膝盖骨碎裂的声音很脆,那人倒地,凌烬补一刀,割喉。
但第三、第四个人同时到了。两把刀,一左一右,封死了退路。凌烬咬牙,往前扑,撞进左边那人怀里,短刀从下往上捅,捅进那人下巴,贯穿颅腔。但右边那人的刀也砍下来了,砍在他背上,皮袄被砍开,刀锋入肉,卡在肩胛骨上。
剧痛炸开,凌烬闷哼一声,反手一刀,捅进那人肚子。那人瞪大眼睛,松开刀,捂着肚子倒下。凌烬也单膝跪地,背上的刀还卡着,血像泉水一样涌出来,瞬间浸透了皮袄。

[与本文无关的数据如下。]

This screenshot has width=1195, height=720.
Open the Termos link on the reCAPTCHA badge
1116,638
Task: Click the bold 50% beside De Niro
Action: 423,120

胡老三走到他面前,低头看着他,脸上那道疤在昏暗的林间像条蜈蚣在扭动。
“还打吗?”他问,声音里带着嘲讽。
凌烬抬头看他,眼睛血红。他撑着站起来,背上的刀随着动作晃动,每动一下都扯着伤口疼。但他站直了,右手握着短刀,刀尖滴着血。
“打。”他说,一个字。
胡老三笑了,笑得很满意。他拔出腰间的刀,刀是弯的,刀身有暗红色的纹路,是饮血刀。他举起刀,砍向凌烬脖子。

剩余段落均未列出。